The Shroud of Turin is undoubtedly one of the most studied and controversial objects in human history. The Turin cloth has withstood the test of time since centuries and has been the subject of debate among researchers, historians and scientists. Even though carbon dating techniques have revealed that the Turin Shroud belonged to the Medieval Period, many still believe that it is the burial shroud of Jesus Christ, thus making the Shroud of Turin probably the most famous religious relic in the world. The cloth measures thirteen-and-a- half feet long by four-and-a-half feet wide, and clearly depicts the body of a bearded man, said to be Jesus Christ.
Its legend states that it was used by Joseph of Arimathea to wrap the body of Christ after his crucifixion. Its first appearance in recorded history came in 1357, in the little village of Lirey in France. It was then taken to Chambéry, in the Savoy region of the country in 1457, and it was there in 1532 that the shroud was almost destroyed in a fierce fire.
This experience left charred marks on the corner of the folds in the fabric, and in 1578, it was taken to Turin where it has remained ever since. The Catholic Church is convinced that the shroud genuinely possesses an amazing physical record of Christ’s body, and the cloth is now only shown to the public on rare occasions. However, organised religion has not always been so accepting.

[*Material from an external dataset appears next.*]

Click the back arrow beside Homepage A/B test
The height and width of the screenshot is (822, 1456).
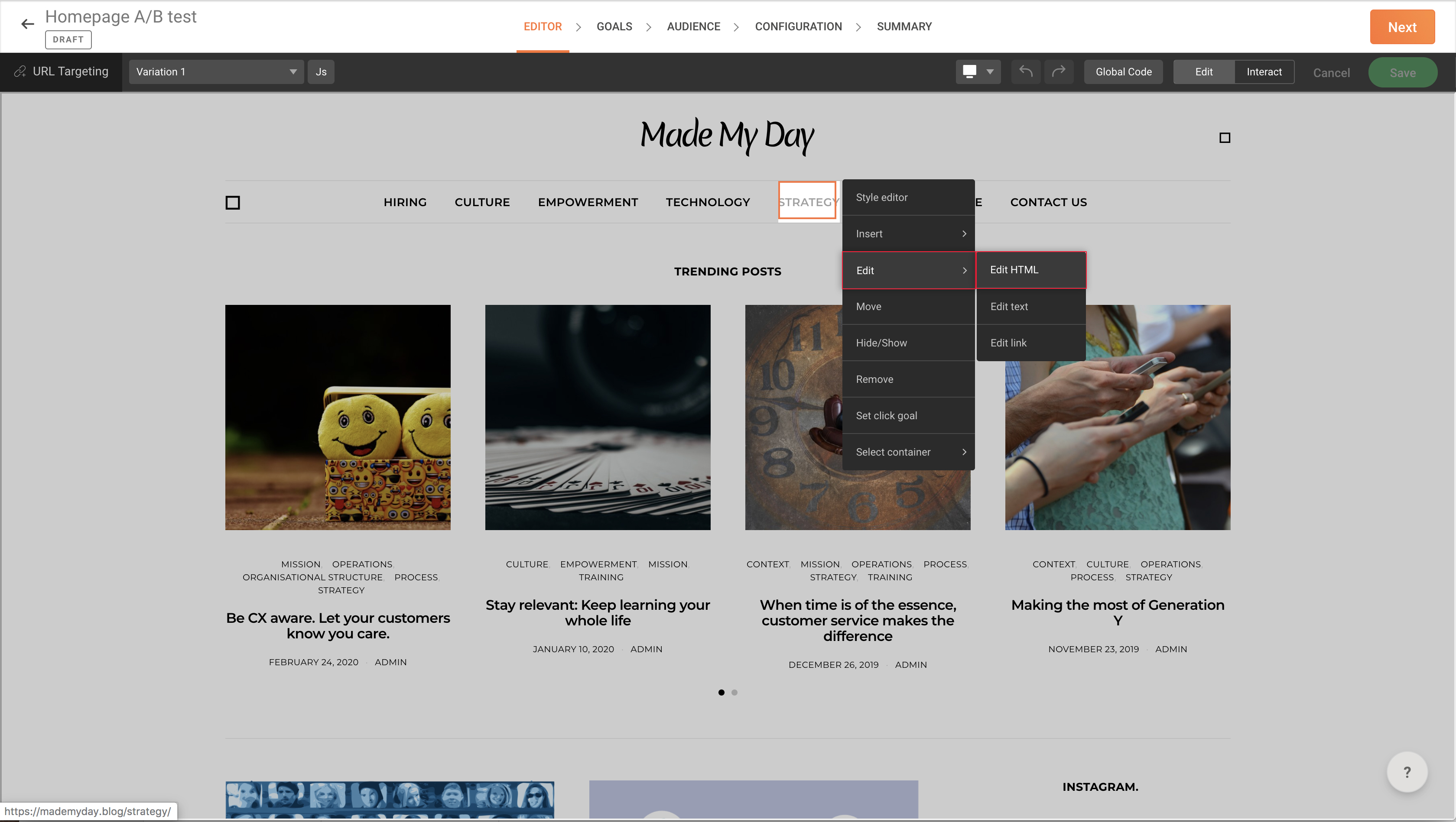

Research has uncovered documents from 1389 written by the Bishop of Troyes and Pope Clement VII. Lirey was in the Bishop’s diocese, and he asked the Pontiff to publicly rule that the shroud was merely a painting. He stated that the image had actually been painted by an artist, originally as decoration, but the priests in Lirey had started duping the local public into believing it was Christ’s authentic death shroud.
..photographic experts revealed the image was actually a negative picture.
The Pope’s conclusion bowed to the Bishop’s wishes but was hardly resolute. He declared that the shroud could keep being exhibited, but each time it was shown, the local priest had to announce to the assembled public that the relic only depicted a painted copy of Christ’s real cloth.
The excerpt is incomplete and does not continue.